# KUTIPAN TERPILIH:
Tantangan Nasionalisme dan Oikumenisme pada Masa Sekarang
Perkembangan pemikiran dan intelektualitas membawa tantangan bagi ideologi nasionalisme dan konsep oikumenisme. Kedua hal yang mengedepankan kehidupan bersama dalam menuju tujuan bersama, mendapatkan tantangan berat pada kemajuan era saat ini. Teknologi dan keterbukaan informasi membawa terciptanya perubahan semakin cepat. Dan apabila tiap generasi muda Kristen tidak memiliki dasar pijak nasionalisme dan oikumenisme yang tepat, maka akan terjadi kesalahan pemaknaan dalam mencapai sebuah tujuan. Ada beberapa tantangan yang perlu diantisipasi secara bersama.

[Entri data tersimpan]
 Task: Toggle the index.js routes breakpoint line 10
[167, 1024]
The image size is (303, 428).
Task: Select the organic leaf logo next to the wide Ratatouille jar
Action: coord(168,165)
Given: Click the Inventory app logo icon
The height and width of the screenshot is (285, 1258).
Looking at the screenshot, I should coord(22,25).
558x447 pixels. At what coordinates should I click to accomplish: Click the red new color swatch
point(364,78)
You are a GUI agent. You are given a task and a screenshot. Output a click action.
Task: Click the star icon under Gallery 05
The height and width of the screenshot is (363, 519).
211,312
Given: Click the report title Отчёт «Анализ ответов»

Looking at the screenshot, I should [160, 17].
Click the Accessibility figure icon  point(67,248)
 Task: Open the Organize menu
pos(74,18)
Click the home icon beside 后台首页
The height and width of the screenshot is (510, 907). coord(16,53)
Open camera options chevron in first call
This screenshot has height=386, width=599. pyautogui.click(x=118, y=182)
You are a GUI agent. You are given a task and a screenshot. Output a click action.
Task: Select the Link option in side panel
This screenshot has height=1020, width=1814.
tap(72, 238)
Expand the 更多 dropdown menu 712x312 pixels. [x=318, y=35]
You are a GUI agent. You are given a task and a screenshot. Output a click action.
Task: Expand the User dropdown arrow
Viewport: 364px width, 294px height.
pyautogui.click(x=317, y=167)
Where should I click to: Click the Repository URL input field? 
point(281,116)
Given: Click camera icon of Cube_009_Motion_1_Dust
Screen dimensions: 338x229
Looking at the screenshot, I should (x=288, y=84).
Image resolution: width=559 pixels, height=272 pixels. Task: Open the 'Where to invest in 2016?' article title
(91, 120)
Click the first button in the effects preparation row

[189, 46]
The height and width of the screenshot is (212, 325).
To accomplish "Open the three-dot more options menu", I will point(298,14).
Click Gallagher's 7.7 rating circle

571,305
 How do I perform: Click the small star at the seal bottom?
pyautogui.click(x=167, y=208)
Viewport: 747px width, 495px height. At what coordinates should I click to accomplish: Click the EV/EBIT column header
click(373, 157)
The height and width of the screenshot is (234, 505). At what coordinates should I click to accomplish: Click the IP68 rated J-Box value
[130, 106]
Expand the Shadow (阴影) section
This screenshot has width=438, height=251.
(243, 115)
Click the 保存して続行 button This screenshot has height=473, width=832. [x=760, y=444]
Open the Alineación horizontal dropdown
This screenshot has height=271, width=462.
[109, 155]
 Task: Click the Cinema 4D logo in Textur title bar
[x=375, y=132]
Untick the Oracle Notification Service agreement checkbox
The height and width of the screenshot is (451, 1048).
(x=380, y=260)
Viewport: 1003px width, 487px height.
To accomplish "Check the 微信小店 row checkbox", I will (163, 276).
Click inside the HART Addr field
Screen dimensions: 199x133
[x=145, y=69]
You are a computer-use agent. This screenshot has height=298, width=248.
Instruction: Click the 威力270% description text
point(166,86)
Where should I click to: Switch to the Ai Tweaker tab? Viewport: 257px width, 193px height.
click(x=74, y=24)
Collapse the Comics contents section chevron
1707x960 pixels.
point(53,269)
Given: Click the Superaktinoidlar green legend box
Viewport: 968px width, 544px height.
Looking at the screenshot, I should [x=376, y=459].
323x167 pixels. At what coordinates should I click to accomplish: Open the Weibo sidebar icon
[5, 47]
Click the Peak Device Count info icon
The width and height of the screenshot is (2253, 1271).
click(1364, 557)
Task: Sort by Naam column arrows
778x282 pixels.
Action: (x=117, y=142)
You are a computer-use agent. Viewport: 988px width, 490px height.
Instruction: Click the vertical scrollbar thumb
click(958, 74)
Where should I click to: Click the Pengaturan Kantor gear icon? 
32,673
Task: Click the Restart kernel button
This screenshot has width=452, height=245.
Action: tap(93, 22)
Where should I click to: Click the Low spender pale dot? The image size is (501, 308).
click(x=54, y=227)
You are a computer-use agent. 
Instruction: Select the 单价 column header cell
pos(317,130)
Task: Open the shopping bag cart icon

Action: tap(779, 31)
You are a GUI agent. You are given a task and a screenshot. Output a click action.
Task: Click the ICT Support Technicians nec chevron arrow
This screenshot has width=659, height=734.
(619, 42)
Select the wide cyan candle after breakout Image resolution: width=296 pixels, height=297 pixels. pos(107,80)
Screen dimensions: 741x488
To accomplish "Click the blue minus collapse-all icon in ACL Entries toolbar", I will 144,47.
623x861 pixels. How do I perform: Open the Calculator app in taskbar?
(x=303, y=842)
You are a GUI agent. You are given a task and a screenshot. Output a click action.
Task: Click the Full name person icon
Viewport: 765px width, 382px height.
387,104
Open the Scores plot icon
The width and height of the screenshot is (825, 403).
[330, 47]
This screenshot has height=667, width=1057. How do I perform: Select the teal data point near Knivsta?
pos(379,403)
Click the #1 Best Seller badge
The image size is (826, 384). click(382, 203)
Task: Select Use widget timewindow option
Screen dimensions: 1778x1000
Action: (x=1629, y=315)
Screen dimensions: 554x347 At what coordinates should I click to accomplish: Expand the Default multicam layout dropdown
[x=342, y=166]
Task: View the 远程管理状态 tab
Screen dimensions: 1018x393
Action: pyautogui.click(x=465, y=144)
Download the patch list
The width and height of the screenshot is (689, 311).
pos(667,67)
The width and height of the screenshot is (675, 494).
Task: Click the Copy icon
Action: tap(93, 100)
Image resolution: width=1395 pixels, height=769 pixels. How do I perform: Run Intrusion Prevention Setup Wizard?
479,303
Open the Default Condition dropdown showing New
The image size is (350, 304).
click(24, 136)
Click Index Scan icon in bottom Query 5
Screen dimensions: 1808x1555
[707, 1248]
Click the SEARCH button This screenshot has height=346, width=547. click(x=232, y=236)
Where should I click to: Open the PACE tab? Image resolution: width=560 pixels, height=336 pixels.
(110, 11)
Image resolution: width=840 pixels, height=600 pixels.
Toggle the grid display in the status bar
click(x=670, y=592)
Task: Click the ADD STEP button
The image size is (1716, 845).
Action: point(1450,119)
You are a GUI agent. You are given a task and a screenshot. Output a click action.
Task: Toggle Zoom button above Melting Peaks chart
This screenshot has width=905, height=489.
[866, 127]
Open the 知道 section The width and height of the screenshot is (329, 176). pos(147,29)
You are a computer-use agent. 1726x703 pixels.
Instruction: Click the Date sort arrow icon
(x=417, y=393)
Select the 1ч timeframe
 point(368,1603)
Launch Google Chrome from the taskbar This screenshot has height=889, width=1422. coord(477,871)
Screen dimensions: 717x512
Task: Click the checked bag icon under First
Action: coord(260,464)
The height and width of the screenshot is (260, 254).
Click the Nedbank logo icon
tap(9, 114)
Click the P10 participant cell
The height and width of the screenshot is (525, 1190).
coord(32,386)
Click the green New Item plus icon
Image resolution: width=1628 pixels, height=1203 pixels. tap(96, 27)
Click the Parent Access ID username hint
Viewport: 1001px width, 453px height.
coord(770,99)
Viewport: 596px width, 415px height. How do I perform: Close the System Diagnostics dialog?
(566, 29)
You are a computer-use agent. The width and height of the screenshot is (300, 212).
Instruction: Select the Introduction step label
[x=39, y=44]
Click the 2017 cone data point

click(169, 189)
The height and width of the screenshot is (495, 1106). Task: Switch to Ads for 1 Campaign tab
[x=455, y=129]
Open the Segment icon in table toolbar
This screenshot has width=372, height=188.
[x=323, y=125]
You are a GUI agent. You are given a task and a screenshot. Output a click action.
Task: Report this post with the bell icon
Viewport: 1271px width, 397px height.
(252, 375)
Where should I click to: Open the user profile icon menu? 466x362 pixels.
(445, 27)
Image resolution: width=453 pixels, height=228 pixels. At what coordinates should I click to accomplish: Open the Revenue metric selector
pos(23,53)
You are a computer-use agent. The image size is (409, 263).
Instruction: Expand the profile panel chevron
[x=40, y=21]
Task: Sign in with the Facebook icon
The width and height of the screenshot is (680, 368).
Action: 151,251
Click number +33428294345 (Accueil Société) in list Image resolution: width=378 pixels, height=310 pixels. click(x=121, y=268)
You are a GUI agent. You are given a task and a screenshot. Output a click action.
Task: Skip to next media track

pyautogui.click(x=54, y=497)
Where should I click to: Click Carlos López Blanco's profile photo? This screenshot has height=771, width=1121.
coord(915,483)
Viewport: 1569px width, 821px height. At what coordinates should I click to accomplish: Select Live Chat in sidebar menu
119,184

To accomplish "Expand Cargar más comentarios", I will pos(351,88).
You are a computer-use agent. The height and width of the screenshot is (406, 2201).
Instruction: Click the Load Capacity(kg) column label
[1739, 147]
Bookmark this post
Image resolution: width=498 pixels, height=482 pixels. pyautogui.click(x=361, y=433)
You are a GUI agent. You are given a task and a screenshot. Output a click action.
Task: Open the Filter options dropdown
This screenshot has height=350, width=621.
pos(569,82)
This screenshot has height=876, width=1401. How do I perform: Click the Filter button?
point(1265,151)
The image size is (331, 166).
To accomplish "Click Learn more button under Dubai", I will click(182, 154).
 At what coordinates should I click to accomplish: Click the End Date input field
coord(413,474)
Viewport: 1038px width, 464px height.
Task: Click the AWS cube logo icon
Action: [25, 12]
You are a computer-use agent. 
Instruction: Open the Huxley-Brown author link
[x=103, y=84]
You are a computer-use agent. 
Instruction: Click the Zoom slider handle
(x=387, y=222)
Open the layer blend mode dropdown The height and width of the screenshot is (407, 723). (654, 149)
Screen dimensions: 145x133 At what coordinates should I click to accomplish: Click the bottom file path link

# TUGAS YANG DIKERJAKAN:
A. Tuliskan setiap kalimat dalam paragraf di bawah judul kutipan tentang tantangan nasionalisme dan oikumenisme, satu kalimat per baris.
B. Tuliskan kembali dengan tepat baris-baris entri, mulai dari baris pertama entri sampai dengan baris yang memuat "Looking at the screenshot, I should (x=288, y=84).", termasuk kedua batasnya.

# HASIL LATIHAN:
A.
Perkembangan pemikiran dan intelektualitas membawa tantangan bagi ideologi nasionalisme dan konsep oikumenisme.
Kedua hal yang mengedepankan kehidupan bersama dalam menuju tujuan bersama, mendapatkan tantangan berat pada kemajuan era saat ini.
Teknologi dan keterbukaan informasi membawa terciptanya perubahan semakin cepat.
Dan apabila tiap generasi muda Kristen tidak memiliki dasar pijak nasionalisme dan oikumenisme yang tepat, maka akan terjadi kesalahan pemaknaan dalam mencapai sebuah tujuan.
Ada beberapa tantangan yang perlu diantisipasi secara bersama.

B.
 Task: Toggle the index.js routes breakpoint line 10
[167, 1024]
The image size is (303, 428).
Task: Select the organic leaf logo next to the wide Ratatouille jar
Action: coord(168,165)
Given: Click the Inventory app logo icon
The height and width of the screenshot is (285, 1258).
Looking at the screenshot, I should coord(22,25).
558x447 pixels. At what coordinates should I click to accomplish: Click the red new color swatch
point(364,78)
You are a GUI agent. You are given a task and a screenshot. Output a click action.
Task: Click the star icon under Gallery 05
The height and width of the screenshot is (363, 519).
211,312
Given: Click the report title Отчёт «Анализ ответов»

Looking at the screenshot, I should [160, 17].
Click the Accessibility figure icon  point(67,248)
 Task: Open the Organize menu
pos(74,18)
Click the home icon beside 后台首页
The height and width of the screenshot is (510, 907). coord(16,53)
Open camera options chevron in first call
This screenshot has height=386, width=599. pyautogui.click(x=118, y=182)
You are a GUI agent. You are given a task and a screenshot. Output a click action.
Task: Select the Link option in side panel
This screenshot has height=1020, width=1814.
tap(72, 238)
Expand the 更多 dropdown menu 712x312 pixels. [x=318, y=35]
You are a GUI agent. You are given a task and a screenshot. Output a click action.
Task: Expand the User dropdown arrow
Viewport: 364px width, 294px height.
pyautogui.click(x=317, y=167)
Where should I click to: Click the Repository URL input field? 
point(281,116)
Given: Click camera icon of Cube_009_Motion_1_Dust
Screen dimensions: 338x229
Looking at the screenshot, I should (x=288, y=84).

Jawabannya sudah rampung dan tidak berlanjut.